Para Enrique González Corrales
El Museo del Prado ha vuelto a abrir sus puertas, pero no todas sus salas. Entre muchas otras cosas, la irrupción de la pandemia ha provocado que, de momento, la enorme y valiosa colección de una de las pinacotecas más importantes del mundo haya sido “reducida” a una colección de 250 obras: de El descendimiento de Van der Weyden y La Anunciación de Fra Angelico, pasando por cuadros de El Bosco, Tiziano, Rafael, Tintoretto, Rubens, Caravaggio, Goya o Murillo, hasta los bufones, Las Hilanderas y Las Meninas de Velázquez. Poder apreciarlos después de un largo encierro y descubrir la interacción y el diálogo entre todos ellos es motivo más que suficiente para volver a ese histórico espacio, pero… resulta que yo no me he atrevido.

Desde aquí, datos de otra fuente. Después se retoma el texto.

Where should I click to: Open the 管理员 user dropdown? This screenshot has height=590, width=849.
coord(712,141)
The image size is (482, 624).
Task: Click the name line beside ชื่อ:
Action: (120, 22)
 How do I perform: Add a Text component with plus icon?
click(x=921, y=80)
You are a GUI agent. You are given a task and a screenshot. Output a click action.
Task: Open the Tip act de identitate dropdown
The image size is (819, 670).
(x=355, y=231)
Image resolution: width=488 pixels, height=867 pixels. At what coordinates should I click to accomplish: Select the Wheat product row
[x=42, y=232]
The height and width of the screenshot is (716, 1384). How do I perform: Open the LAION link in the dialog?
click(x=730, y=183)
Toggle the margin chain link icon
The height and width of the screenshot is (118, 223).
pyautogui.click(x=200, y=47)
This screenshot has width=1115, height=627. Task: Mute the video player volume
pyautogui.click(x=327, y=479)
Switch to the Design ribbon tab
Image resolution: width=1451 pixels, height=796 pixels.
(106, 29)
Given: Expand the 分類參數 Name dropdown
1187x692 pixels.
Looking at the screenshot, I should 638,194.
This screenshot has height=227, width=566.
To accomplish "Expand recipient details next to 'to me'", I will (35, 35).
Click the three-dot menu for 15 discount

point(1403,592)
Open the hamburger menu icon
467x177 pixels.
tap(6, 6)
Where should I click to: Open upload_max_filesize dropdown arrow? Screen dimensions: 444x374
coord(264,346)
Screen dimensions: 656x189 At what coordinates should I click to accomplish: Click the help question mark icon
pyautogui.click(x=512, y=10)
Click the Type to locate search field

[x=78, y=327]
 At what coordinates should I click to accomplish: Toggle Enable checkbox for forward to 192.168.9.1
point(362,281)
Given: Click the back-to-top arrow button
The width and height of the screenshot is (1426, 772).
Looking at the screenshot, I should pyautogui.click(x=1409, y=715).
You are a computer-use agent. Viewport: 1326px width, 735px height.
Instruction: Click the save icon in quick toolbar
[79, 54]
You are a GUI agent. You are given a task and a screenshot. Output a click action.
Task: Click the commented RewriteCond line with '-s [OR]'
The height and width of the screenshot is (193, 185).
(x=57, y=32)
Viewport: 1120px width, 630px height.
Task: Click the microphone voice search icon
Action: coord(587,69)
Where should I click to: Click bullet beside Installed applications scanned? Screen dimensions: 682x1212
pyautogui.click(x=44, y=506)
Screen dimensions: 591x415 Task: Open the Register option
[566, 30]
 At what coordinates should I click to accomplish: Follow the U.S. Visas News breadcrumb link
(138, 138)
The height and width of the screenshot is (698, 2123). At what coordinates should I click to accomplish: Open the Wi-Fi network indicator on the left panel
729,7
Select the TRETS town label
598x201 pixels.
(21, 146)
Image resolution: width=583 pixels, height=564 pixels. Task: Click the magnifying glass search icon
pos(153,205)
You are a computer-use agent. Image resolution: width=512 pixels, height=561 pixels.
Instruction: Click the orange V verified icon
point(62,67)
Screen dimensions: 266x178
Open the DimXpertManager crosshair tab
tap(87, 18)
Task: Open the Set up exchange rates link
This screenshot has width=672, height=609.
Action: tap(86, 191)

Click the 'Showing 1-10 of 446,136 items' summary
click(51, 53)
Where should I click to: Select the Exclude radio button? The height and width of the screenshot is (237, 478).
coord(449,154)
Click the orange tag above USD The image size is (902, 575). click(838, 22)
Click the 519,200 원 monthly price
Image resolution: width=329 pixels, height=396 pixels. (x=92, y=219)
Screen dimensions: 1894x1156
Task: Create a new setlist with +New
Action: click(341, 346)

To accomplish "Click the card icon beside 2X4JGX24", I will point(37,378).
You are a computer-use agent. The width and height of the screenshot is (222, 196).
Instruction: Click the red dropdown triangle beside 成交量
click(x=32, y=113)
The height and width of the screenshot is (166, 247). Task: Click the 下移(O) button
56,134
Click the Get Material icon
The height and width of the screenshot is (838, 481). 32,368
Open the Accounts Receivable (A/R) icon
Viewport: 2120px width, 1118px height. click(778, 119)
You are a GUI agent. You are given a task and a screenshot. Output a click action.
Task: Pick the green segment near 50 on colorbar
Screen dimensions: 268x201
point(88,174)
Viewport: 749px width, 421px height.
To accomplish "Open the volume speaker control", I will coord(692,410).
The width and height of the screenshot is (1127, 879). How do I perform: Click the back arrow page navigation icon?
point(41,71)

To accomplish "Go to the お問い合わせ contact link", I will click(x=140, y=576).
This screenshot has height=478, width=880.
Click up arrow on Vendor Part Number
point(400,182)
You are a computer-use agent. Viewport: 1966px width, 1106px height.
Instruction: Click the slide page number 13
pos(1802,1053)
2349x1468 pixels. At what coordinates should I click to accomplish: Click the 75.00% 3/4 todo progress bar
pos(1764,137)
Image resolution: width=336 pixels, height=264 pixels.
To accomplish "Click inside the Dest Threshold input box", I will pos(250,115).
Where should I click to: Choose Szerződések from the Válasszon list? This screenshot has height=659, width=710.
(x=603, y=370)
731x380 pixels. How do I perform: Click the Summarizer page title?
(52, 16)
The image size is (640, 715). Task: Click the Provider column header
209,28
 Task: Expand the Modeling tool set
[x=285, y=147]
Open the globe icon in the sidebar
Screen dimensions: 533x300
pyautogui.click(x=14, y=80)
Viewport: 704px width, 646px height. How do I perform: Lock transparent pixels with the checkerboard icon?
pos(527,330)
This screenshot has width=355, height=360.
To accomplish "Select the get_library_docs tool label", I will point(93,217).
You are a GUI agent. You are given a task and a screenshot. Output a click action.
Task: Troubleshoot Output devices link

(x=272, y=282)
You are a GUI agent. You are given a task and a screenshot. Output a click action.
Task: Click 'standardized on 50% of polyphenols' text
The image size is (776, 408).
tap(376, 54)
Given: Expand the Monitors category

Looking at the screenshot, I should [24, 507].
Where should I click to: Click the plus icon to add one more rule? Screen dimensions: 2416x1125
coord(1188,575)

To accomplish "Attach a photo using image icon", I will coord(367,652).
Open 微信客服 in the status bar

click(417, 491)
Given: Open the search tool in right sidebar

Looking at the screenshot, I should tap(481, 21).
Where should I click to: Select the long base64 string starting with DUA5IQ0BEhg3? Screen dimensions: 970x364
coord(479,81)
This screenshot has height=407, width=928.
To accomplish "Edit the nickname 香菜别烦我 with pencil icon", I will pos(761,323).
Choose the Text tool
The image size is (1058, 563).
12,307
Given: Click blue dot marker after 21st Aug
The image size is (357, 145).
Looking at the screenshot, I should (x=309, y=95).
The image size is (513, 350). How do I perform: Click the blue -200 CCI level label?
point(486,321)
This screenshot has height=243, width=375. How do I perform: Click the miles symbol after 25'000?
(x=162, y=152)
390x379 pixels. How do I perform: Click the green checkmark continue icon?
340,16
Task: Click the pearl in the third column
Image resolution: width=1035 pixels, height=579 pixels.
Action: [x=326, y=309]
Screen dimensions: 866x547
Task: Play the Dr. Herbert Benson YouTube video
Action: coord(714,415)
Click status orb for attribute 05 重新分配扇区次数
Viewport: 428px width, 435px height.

La “desescalada”, ese término creado para disponernos a la “nueva normalidad”, nos va devolviendo cada vez más libertades. Incompletas o trasquiladas, pero libertades al fin y al cabo, mientras el personal médico y científico trabaja a marchas forzadas para que todos podamos recuperar (o adaptar) plenamente la mayor parte de la cotidianidad suprimida. El problema es que en este periodo de “¿transición?” simplemente… no me hallo.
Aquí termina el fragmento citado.